Very cheap servo motor I've used

Face tracking

When I started to think about this feature, I immediately remembered a library used at the university during some experiments in Computer Vision, OpenCV. It is a C++ library but it has also good porting for Python and Java. I decided to use the Python implementation mainly for its better performances; doing CV on Raspberry Pi is not trivial, mainly because of its low clock frequency and memory. For the tracking algorithm, I've taken inspiration from many examples I've found on the web, based on Haar cascade classifiers. You can have a look at the Python code here.

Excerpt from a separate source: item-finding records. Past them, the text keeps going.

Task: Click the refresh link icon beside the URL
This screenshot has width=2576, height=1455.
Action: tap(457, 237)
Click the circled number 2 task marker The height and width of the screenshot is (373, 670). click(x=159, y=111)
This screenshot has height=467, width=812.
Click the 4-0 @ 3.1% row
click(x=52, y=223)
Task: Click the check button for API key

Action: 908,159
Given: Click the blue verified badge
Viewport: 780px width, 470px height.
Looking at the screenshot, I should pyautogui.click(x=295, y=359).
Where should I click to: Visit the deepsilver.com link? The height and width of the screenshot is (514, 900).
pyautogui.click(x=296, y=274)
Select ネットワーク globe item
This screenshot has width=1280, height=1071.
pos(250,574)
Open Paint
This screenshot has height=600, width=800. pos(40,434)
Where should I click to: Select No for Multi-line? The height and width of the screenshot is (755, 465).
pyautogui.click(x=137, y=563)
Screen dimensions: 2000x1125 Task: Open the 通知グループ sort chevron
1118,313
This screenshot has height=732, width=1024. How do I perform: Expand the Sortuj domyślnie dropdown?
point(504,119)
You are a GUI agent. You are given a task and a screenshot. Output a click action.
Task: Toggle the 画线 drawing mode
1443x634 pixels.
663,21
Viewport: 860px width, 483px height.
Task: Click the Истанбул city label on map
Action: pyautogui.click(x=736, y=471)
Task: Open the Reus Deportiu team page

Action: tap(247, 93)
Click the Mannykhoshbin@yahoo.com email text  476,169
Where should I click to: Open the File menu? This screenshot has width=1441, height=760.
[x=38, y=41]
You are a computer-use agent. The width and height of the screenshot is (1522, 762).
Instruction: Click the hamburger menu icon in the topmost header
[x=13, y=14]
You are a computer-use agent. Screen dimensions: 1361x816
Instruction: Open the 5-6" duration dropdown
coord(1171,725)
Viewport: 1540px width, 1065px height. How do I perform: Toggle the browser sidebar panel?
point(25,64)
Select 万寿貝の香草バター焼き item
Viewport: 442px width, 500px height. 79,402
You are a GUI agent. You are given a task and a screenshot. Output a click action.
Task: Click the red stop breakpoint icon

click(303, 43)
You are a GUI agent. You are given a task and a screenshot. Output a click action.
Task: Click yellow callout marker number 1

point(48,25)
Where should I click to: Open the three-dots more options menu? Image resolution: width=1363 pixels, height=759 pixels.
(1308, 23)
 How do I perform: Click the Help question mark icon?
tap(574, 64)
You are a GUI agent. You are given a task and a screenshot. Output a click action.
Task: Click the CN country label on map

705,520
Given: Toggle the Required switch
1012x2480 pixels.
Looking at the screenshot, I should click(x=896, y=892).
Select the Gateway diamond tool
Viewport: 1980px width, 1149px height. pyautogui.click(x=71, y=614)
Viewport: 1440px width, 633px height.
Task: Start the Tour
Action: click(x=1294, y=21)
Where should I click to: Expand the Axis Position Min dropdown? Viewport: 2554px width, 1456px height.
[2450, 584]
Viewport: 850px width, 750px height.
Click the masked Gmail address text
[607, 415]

ARPA face tracking web interface

As a plus, I've implemented a web interface with Flask and jQuery to show the face tracking bounding box and to toggle it (to save some CPU power when not needed). It is also useful as remote camera streaming interface to watch what the robot is seeing :)

Autonomous navigation

When you talk about mobile robot the first need is to make it move autonomously. Obviously it's a tricky task since it depends a lot on the sensors and hardware you have. The chassis I bought is not so big and also I quickly realized that the weight of all the devices, batteries and sensors is too much for it. Also encoders on this type of wheels are not really precise and not enough to build a navigation map. So I've chosen to use mainly two sensors, the sonar HC-SR04 and the magnetometer HMC5883L (connected on I2C pins), the first to measure the distance in centimeters from the head of the robot to obstacles and the second to have its heading in degrees. The algorithm I've implemented is pretty straightforward, it's just an obstacle avoidance algorithm that takes a random angle when it finds an obstacle; really dumb but enough for my tests. You can find the code for both here.

VTT and TTS engines

You can't consider a robot complete if it doesn't interact with humans using their natural language. Implementing from scratch VTT (voice-to-text) and TTS (text-to-speech) algorithms is really complex and there are decades of studies for that. So, first, I wanted to find affordable solution that could fit the performances available on the RPi.

VTT
I have tested first Google Voice engine that is really good but it allows you for free to have not more than 50 requests per day. Then I've discovered http://wit.ai that is a startup acquired recently by Facebook that provides you a rich API to implement voice recognition. In fact it doesn't transform only your voice into text but it creates an abstraction layer above; you can link every sentence with an intent (for example 'Turn off the light') and put some intent attributes on it (in this case 'off' is the parameter). Also, if you say 'Switch off the light', that is the same intent and so could be matched with the previous one. This learning process is managed with the WIT console, in which you have the log of all the recordings and you can associate them to intents and extract variables. Every recognition result has a confidence factor that can help you to decide if the sentence has been correctly recognized. The good thing of WIT is that with an automatic learning process you don't have to map every different sentence to an intent since the platform will do that for you. It's really impressive.
Once you have trained a bit the platform, you can query it with a REST API, in order to send recordings and get back the recognition results in JSON. Simple, right?

TTS
There are a lot of implementations for TTS softwares, both online and offline; you can find a list here. I've tested Google, eSpeak and PicoTTS and I've preferred the latest since it works offline and the voice is not so metallic and also the performances seemed better globally on the RPi. The engine takes as parameter the sentence and the language (it supports the 6 major languages) and writes in output a .WAV file containing the synthesized voice.